* WHAT TO WORK ON: Output should begin at the line holding "Click the 2日 remaining days value" and end at the last line of the entries; print those lines verbatim and no others.

__________

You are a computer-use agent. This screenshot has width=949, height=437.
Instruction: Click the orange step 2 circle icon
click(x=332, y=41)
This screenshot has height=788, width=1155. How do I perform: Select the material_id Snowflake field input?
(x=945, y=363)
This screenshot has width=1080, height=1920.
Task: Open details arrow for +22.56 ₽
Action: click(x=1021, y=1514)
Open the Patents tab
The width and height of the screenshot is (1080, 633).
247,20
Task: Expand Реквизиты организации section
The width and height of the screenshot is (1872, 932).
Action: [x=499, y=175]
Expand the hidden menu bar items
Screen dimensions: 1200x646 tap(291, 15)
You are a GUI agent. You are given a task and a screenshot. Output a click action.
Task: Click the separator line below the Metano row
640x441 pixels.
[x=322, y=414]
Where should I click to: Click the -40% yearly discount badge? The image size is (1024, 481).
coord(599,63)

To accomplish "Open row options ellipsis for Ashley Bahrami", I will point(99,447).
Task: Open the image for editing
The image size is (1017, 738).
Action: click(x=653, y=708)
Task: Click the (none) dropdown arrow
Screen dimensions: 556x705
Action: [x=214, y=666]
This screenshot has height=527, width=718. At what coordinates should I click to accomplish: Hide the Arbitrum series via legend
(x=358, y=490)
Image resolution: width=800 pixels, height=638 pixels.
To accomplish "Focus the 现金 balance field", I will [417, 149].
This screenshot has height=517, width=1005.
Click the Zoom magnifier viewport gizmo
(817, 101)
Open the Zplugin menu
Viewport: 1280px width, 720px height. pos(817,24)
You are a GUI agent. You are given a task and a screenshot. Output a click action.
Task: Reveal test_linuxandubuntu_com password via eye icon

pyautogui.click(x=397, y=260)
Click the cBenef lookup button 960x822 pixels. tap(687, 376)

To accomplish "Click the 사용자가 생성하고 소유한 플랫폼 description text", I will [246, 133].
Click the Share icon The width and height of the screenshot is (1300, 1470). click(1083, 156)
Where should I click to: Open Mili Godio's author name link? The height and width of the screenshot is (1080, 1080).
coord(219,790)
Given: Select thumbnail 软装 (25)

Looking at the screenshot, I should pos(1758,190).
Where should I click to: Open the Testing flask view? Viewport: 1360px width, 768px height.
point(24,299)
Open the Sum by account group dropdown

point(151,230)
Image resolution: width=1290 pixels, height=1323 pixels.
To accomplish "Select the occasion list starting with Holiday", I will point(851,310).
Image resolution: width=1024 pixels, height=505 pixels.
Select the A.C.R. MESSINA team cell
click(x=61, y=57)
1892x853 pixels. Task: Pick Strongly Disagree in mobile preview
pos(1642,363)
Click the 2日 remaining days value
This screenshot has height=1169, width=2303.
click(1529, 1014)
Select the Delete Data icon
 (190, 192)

__________

* SOLVED PROBLEM:
Click the 2日 remaining days value
This screenshot has height=1169, width=2303.
click(1529, 1014)
Select the Delete Data icon
 (190, 192)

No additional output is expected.